Wike stated this yesterday at the Government House, Port Harcourt, after signing into law two bills passed by the Rivers State House of Assembly, and presented to him by the Majority Leader of the House, Hon Martins Amaewhule.
The two bills are Rivers State Judicial Institute Law No. 8 of 2021, and the Rivers State Housing Scheme for Judicial Officers Law, No. 10 of 2021.
The governor stated that the law would promote judicial independence and reduce all forms of corruption among judicial officers.
He said, “The second bill which I’ve assented to, has to do with the housing scheme. This is where I think, when we talk about autonomy, this is the main autonomy the judiciary should be talking about.
“And in carrying out judicial functions, one thing that gives people hope is shelter. Part of the reasons why people are corrupt is that they don’t have the opportunity to own a house where they can put their heads at the end of the day, at retirement.
“So, for us as a government, we believe that one of the things that we do to stop corruption is to allow them to have their own house.
“I don’t want to see any Rivers judicial officer working in the Federal High Court, Industrial Court, Appeal Court or Supreme Court, indicted for corruption. I don’t want to see that happen to Rivers indigenes.
“Government must, from the day of appointment, and on retirement, ensure they have their homes. If they say they don’t want to, then the government can pay them the due financial equivalent in lieu. But it is our own responsibility to do so.”
Wike explained that all judicial officers of Rivers origin serving in the state and federal judicial system are entitled to benefit from the accommodation that should be provided.
The governor said, “The initiative is novel and different from what Lagos State had done that only catered for their judges serving within the state and not extended to the federal judicial system.
“It’s one profession that the moment you’re retired, there’s nothing you can do about the practice of law. If a medical doctor retires from civil service, the medical doctor can go into private practice and own his or her own hospital.
“But as a retired judge, you’re not allowed by law to practice again after service. So, it is not only for judicial officers who are working in Rivers State but judicial officers who are from Rivers State and also working at the federal courts.
“Wherever you are doing your work, you have no reason to complain because you have a home at the end of the day. So, why will anybody come to entice you for anything?
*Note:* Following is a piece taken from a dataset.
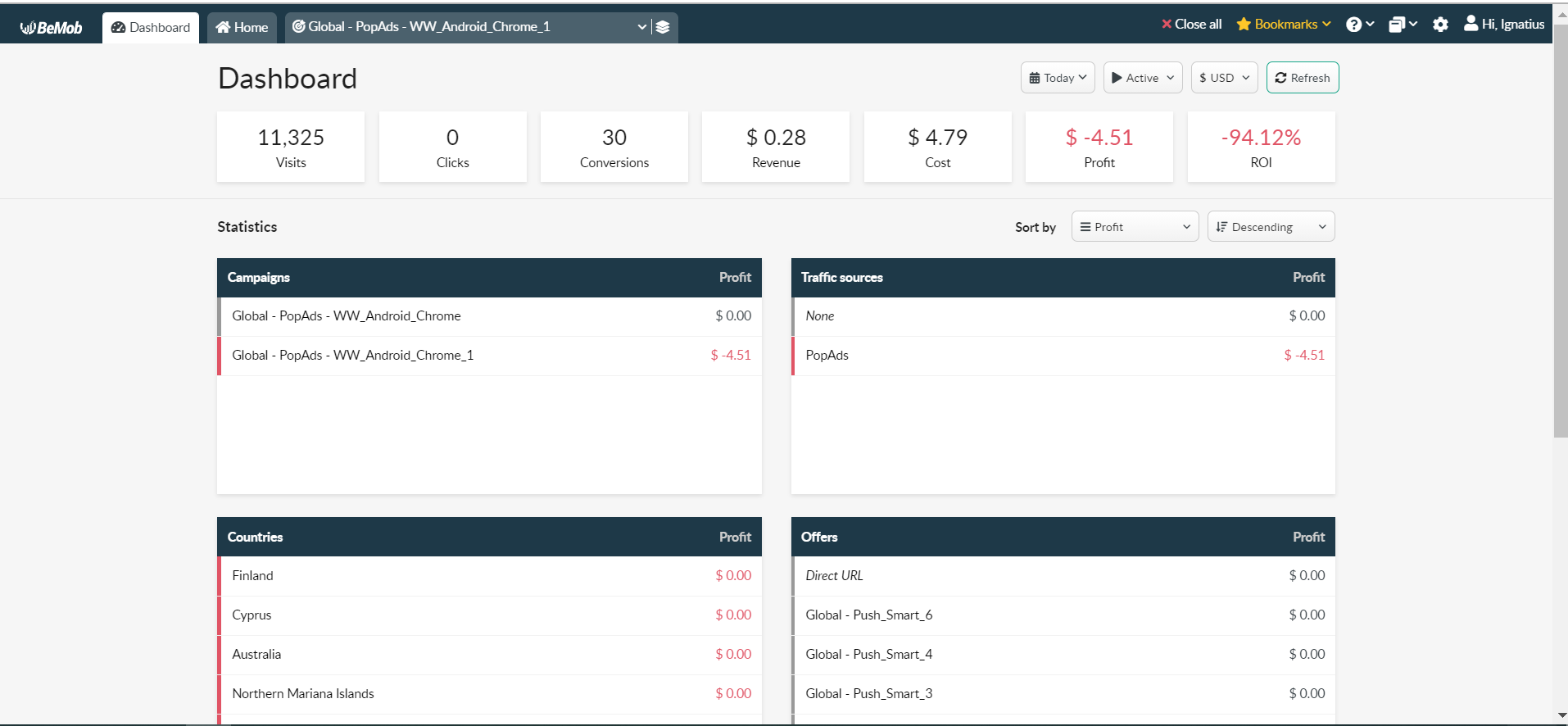Select the Dashboard tab
This screenshot has width=1568, height=726.
(x=151, y=27)
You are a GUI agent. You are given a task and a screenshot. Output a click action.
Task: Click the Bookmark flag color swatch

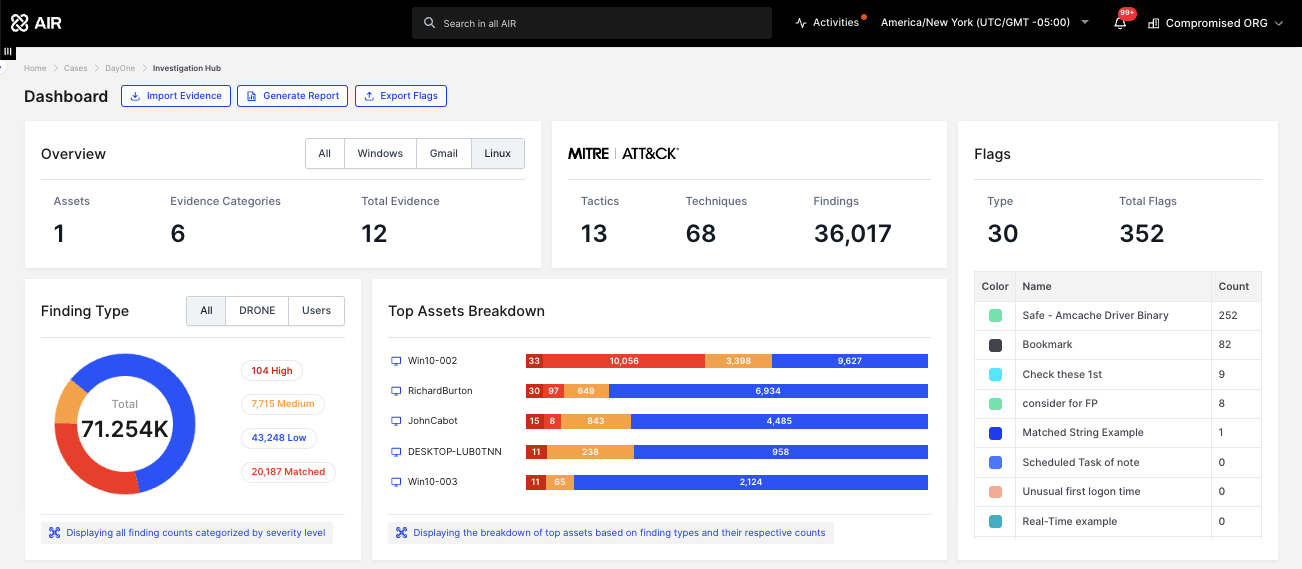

And since it is not provided in the federal scheme of work, we have to care for our own people whether working here or outside.”
Speaking about the Rivers State Judicial Institute Law No. 8 of 2021, Wike explained that the efforts are geared to support the National Judicial Council (NJC) through the National Judicial Institute (NJI) saddled with the responsibility of training judicial officers and other judiciary staff.
The governor said, “The Rivers State government will, by the law, see to it that, at least twice in a year, judges, magistrates and other judiciary staff access training that will acquaint them with the tools of their jobs.”